Addison.
Voltaire.
Byron.
Shelley.
RAFFAELLE.
It will be perceived that this list (which, like all the others, might be very much extended) contains the names of poets and artists of the highest beauty and elegance, though not of the most intense and deepest thought. Beauty is their highest excellence, their chief praise. Exquisite melody, ætherial fancies, felicitous expression, a fine perception of the Beautiful, as distinguished from the Sublime, whether on paper or canvass, (for it is only the difference in the mécanique, or vehicle of expression, which constitutes the difference between the Artist and the Poet), are their best attributes.
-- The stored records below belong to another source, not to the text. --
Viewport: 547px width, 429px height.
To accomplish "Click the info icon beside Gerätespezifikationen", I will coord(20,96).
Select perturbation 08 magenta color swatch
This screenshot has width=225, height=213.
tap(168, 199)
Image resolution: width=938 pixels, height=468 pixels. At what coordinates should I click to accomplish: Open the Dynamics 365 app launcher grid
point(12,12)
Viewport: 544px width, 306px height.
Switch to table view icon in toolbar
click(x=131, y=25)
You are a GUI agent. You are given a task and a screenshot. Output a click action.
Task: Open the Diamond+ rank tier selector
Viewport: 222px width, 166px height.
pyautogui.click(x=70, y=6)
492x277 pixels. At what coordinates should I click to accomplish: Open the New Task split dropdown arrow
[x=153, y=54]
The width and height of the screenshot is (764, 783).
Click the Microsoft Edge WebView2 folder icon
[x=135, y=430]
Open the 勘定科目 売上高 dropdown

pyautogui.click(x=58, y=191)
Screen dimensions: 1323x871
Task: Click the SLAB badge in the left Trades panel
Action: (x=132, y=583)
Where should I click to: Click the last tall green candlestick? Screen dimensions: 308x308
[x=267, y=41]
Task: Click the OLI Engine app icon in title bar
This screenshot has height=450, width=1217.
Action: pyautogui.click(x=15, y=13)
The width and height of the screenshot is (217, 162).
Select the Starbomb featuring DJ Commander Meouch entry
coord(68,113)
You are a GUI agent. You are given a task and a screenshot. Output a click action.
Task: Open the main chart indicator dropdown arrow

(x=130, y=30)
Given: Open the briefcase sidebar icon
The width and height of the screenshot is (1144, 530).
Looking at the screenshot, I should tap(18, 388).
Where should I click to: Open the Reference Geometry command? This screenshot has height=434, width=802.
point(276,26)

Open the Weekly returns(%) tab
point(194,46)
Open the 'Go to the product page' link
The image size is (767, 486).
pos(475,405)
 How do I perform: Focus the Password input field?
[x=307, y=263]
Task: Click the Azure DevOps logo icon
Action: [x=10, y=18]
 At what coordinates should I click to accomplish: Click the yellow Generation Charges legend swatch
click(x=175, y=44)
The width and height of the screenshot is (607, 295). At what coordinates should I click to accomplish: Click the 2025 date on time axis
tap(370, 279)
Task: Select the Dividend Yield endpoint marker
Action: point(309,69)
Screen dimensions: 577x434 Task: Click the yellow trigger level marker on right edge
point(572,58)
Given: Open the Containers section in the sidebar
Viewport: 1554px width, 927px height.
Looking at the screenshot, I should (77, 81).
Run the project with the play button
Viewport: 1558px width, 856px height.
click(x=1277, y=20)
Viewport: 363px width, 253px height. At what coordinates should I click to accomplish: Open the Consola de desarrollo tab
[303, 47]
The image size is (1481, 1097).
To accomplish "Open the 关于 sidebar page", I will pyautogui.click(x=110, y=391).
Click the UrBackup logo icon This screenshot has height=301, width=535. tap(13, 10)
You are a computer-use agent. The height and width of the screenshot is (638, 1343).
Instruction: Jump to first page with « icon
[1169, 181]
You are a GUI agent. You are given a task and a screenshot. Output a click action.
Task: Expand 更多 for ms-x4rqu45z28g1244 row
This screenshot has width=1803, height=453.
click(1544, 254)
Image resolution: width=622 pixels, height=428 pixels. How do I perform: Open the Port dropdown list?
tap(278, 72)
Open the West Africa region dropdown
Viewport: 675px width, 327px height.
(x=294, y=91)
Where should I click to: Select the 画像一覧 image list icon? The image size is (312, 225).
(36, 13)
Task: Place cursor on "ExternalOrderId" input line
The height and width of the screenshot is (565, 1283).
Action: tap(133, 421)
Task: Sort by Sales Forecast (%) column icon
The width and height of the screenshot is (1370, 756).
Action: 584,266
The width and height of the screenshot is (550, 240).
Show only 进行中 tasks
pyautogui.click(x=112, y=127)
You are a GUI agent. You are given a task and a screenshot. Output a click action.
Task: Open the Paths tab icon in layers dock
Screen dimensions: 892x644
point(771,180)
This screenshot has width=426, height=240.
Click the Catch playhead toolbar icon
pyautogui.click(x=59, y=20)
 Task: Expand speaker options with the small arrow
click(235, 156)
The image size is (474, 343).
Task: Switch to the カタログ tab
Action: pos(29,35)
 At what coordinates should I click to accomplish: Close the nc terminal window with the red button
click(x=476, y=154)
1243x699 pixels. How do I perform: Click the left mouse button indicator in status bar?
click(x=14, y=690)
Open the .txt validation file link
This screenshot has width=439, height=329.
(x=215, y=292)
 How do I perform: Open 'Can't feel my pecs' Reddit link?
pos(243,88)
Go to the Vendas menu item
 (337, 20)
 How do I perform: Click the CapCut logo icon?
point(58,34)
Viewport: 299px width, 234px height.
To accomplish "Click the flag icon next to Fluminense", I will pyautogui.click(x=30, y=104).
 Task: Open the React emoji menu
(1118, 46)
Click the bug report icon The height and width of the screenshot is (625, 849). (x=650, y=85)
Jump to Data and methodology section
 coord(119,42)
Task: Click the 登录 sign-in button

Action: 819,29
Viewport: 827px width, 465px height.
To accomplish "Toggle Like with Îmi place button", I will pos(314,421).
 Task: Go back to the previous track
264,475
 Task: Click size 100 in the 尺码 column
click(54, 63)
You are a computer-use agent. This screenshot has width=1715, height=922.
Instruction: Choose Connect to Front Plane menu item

Addison and Voltaire are the only two of the above instances who never excelled in Poetry or Art, though both assiduously courted the former Muse. Nevertheless Addison is an illustrious instance in our behalf. Is not the beauty, the correctness, the euphony of his style still an object of emulation? Has it not for above a century been the model of good writing? And yet it is too true that nothing equally permanent can be found, which is at the same time so weak and tame in thought, so shallow in reasoning, or so lax in argument. In fact, it owes all its permanency to its euphony, its musical harmony and exactness of expression.
ADDISON.
The absence of a noticeable development of the Cogitative (Class III.) accounts for the deficiency of higher qualities in these disciples of the Beautiful. For this reason the Greek nose is more interesting in its compound form, Sub-class II
III the “Greco-Cogitative,” than in its simple form.